Councillor James Cordeiro said he believes it would help protect city property from vandalism and create a safe downtown.
“We have a responsibility to protect our assets,” he said, adding the city’s goal is to create a welcoming downtown.
“I know people have privacy concerns, and for me that is covered by exhaustive and onerous regulation and we obviously have to follow that regulation to the letter, and that really should be addressing people’s privacy concerns.”
Councillor Brian Downie agreed.
“We’ve heard anecdotally that we have safety problems… but the numbers here are pretty shocking,” he said, referring to a report from the RCMP about the amount of calls for service.
The RCMP said that in just under a year, Jan. 1, 2017 to Nov. 27, 2017, they received 158 calls for service to George Little Park, including 13 assault-related, 59 related to disturbance and intoxication.
In Brolly Square, police had 83 calls for service in the same time period, mostly disturbances and intoxication.

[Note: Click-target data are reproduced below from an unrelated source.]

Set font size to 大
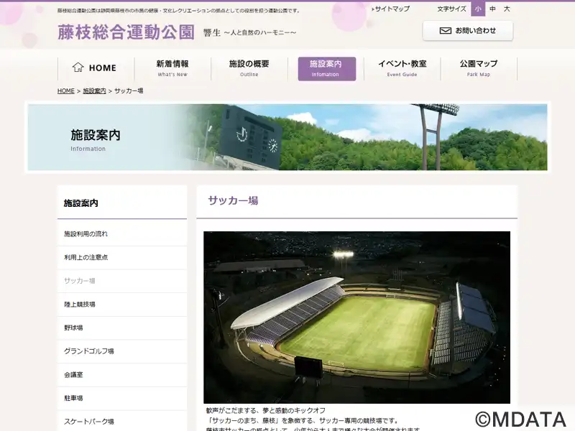Screen dimensions: 575x431 pos(507,9)
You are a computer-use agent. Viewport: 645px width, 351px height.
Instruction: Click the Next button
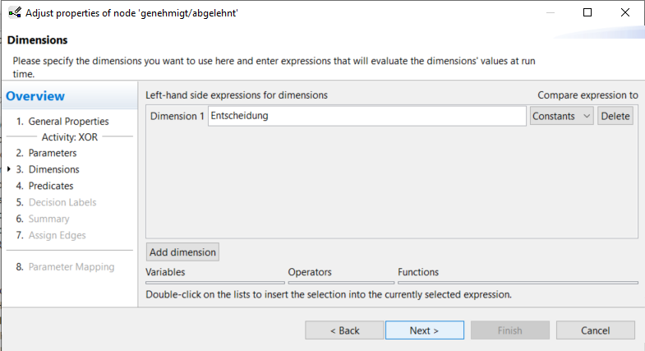(x=424, y=330)
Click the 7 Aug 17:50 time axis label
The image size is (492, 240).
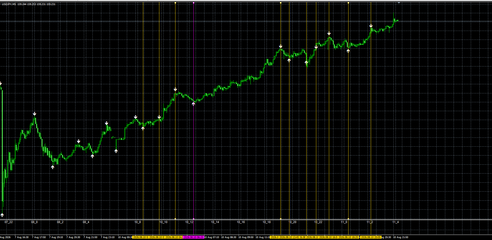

Downy said the amount of crime “should not be accepted.”
“My feeling is that we ought to embark on this in a measured way,” he said.
But councillor Michael Prevost seemed hesitant, saying video surveillance should be seen as a last resort, something noted by the OIPC.
Prevost said the city should do a general safety audit first, and look at other options to improve downtown safety, such as improving lighting.
“I want to see that we are doing everything we need to be doing…. we’ve heard time and time again that we need to improve lighting.”
“I think this is an important piece we need to address, before we go down the road of video surveillance.”
Other city councillors agreed a safety audit would be useful, but most stood by their approval of video surveillance.
Councillor Sean Bujtas added that while improved lighting could be valuable, it would not affect the majority of crime at the park, which happens during the day.
A member of the public also spoke at the meeting urging council to take seriously the sense of insecurity people feel about safety-levels in the park.
“The people that I talk to, they basically don’t go to the park anymore,” said the resident. “And they won’t let their kids go to the park (either). It’s pretty sad.”
That unsafe feeling is 24/7, not only when it’s dark, she added, noting that lights may help, but it will not solve the issues.
“For me personally, I’d like to feel safe walking down the sidewalk [but] I don’t…. Something needs to be done, or else don’t bother investing any more money in trying to make our downtown live-able.”
Councillor Stacey Tyers was out of town for the meeting and mayor Carole Leclerc did not share her thoughts on the issue.